# ASME Steam Tables for ME Exam



## MechGuy (Aug 20, 2008)

Has anyone used the ASME Steam Tables? They have them listed on their website for about $15. I was looking for better tables than MERM has so I won't have to interpolate as much.

Is there a better set of Steam and/or gas tables that I should buy?

Thanks


----------



## Ralph (Aug 20, 2008)

I have a copy of these steam tables and they are basically the same as what you find in MERM. I looked at the other book from ASME, International Steam Tables for Industrial Use ($75), at a local engineering library and found it to be too much information for exam purposes. If you want a more complete table to reduce interpolation I would suggest searching for Steam Tables by Keenan and Keyes. Amazon has some for around $20, pay attention to what version you get some are SI others are US units. Keenan has a Gas Tables book that I found the same way.


----------



## M.E. Nebraska (Aug 28, 2008)

MechGuy said:


> Has anyone used the ASME Steam Tables? They have them listed on their website for about $15. I was looking for better tables than MERM has so I won't have to interpolate as much.Is there a better set of Steam and/or gas tables that I should buy?
> 
> Thanks


I purchased the ASME Internation Steam Tables for International Use and found it helpful for the exam. There are many tables that were not helpful. But I did find the steam tables useful and it did eliminate any interpolating on test day. Whatever you choose, get it now so you can practice using it before the exam. Good Luck.


----------



## GT ME (Aug 28, 2008)

I used the book "Steam Tables" (Keenan, Keyes, Hill, &amp; Moore as authors) for the exam.

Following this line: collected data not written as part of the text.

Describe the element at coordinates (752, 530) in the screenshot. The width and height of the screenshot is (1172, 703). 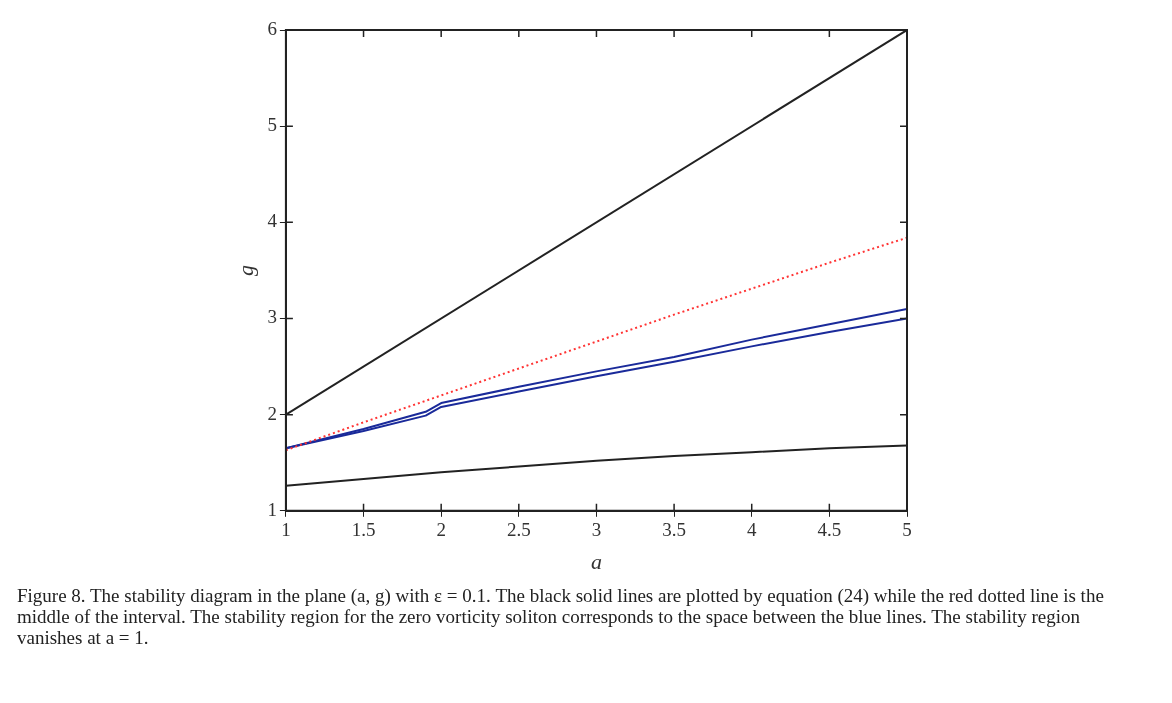
I see `x-tick-label: 4` at that location.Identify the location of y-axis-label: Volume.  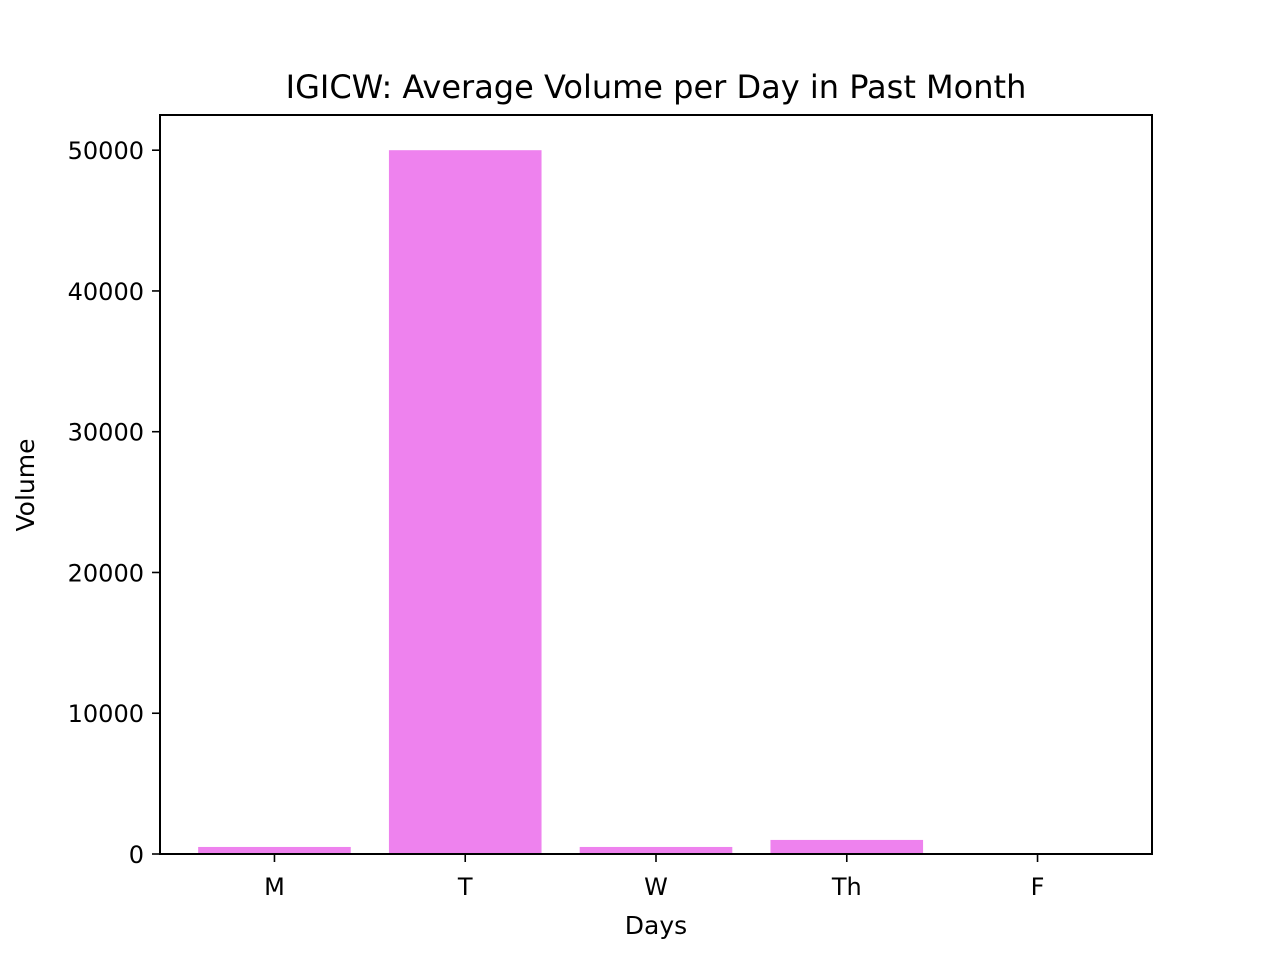
(26, 486).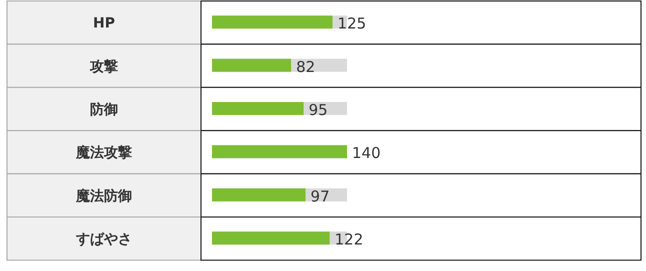  Describe the element at coordinates (104, 110) in the screenshot. I see `y-tick-label: 防御` at that location.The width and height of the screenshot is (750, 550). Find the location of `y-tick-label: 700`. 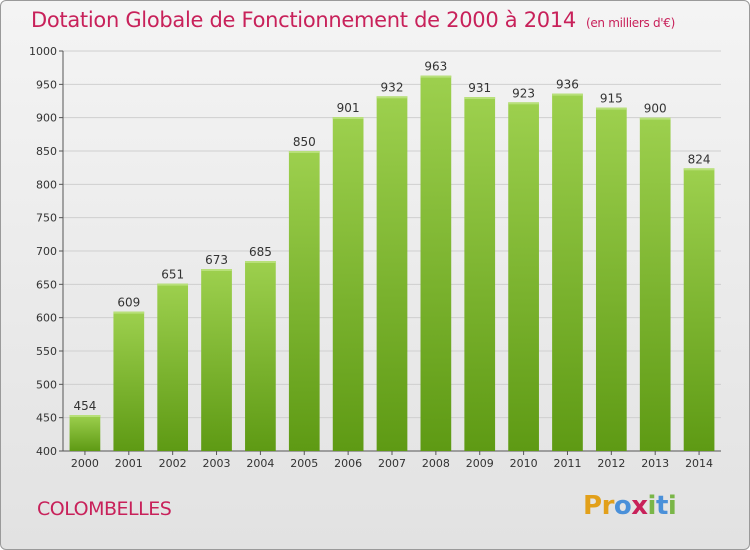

Anything to avoid interpolation is more than worth the money -- save me a ton of time on the exam.


----------



## Mike in Gastonia (Aug 29, 2008)

GT ME said:


> I used the book "Steam Tables" (Keenan, Keyes, Hill, &amp; Moore as authors) for the exam.
> Anything to avoid interpolation is more than worth the money -- save me a ton of time on the exam.


I'm absolutely shocked! Shocked, I tell you! You actually needed a reference for the exam? With all your experience, intelligence and arrogance confidence?


----------



## Sschell (Aug 29, 2008)

I used keenan &amp; keyes as well... good stuff, I actually read it sometimes just for fun.


----------